July 20, 2011 (AFP) – Male circumcision, an operation being promoted in Africa to help prevent HIV infection, boosts men’s sexual pleasure, according to a study presented at the conference on AIDS medicine winding up in Rome on Wednesday.
The probe is one of a panoply into the medical and psychological impacts of the fast-growing circumcision campaign.
Researchers at the University of Makerere in Uganda interviewed 316 men, average age 22, who had been circumcised between February and September 2009.
A month after the operation, 82.3 percent said they were very satisfied with the operation and 17.7 percent said they were satisfied.
A year after the operation, 220 of the volunteers said they were sexually active, of whom a quarter said they used condoms.
A total of 87.7 percent said they found it easier to reach an orgasm after being circumcised, and 92.3 percent said they experienced more sexual pleasure.
Nine out of 10 said they were happy with how their penis looked — and more than 95.4 percent said they believed their partner was also satisfied with its appearance.
The data was presented by researchers in a poster session at the four-day conference in Rome on scientific and medical aspects of the world’s HIV/AIDS pandemic.
It updates previous findings that circumcised men found greater sexual enjoyment, thus easing one of the mental barriers to the campaign.
In 2006, trials in Kenya, Uganda and South Africa found foreskin removal more than halved men’s risk of infection by the human immunodeficiency virus (HIV).
Longer-term analysis found the benefit to be even greater than thought, with a risk reduction of around 60 percent.

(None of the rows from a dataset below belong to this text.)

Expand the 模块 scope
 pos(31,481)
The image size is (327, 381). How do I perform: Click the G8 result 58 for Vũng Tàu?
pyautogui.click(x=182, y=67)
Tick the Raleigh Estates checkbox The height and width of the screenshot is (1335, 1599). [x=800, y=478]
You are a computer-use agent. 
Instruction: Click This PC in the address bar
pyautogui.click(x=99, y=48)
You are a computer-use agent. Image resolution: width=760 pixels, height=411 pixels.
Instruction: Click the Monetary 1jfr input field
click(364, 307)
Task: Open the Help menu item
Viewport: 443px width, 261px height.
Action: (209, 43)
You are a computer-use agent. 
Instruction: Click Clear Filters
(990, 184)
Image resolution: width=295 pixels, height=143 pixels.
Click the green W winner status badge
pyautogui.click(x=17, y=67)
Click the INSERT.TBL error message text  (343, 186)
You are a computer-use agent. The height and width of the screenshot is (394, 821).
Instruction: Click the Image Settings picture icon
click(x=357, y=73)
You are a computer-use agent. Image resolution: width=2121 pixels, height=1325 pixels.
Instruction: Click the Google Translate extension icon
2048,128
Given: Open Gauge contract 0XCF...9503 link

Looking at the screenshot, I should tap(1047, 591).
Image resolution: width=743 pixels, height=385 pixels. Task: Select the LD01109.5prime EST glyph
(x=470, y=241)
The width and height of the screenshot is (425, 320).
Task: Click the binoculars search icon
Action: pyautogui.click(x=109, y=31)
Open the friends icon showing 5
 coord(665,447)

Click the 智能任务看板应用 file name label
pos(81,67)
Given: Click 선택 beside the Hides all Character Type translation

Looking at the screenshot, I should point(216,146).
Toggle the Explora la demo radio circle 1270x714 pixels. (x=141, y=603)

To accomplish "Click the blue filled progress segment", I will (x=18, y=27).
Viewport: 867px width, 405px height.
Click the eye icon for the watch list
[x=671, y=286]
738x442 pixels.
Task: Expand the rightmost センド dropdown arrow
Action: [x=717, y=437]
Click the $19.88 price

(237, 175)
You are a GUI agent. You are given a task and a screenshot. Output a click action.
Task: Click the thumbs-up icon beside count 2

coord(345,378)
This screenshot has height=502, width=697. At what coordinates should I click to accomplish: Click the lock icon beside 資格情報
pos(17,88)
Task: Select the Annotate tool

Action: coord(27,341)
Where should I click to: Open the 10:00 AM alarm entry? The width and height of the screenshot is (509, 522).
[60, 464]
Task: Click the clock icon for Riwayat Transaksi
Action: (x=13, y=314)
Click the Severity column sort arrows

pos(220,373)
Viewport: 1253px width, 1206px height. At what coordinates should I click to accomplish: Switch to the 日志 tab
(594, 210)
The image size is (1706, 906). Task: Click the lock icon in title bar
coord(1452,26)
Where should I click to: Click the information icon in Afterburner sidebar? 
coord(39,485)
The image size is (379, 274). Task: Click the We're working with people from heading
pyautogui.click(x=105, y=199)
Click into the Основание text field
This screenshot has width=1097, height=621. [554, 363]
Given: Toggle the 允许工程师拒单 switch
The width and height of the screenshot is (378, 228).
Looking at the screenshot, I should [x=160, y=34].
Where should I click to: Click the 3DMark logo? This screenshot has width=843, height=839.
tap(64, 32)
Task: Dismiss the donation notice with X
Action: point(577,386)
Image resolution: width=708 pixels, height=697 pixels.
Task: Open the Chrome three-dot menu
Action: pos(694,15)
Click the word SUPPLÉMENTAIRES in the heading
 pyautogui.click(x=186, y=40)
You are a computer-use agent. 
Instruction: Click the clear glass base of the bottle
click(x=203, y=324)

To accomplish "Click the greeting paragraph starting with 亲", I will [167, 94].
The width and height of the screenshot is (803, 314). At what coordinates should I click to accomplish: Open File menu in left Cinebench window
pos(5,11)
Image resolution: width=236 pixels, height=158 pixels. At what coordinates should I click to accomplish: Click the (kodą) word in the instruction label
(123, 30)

After pondering the risks and benefits, health watchdogs set in motion circumcision campaigns in 13 sub-Saharan countries that have been badly hit by HIV.
Advocates call it “surgical vaccine,” describing it as a cheap, effective form of prevention.
Male circumcision does not reduce the risk for women who have intercourse with an HIV-infected man.
Women do get an indirect, statistical advantage, though. The fewer men who are infected with HIV, the lesser the risk to women.
In addition, the protective benefit of circumcision to male heterosexuals does not appear to extend to male homosexuals, research has found.
Sub-Saharan Africa is home to two-thirds of the 33 million people living with HIV. As of mid-2010, around 175,000 circumcisions had been carried out in the 13 countries considered priorities, according to UNAIDS.
The theory behind the effectiveness of circumcision is that the inner foreskin is an easy entry point for HIV. It is rich in so-called Langerhans cells, tissue that the AIDS virus easily latches on to and penetrates.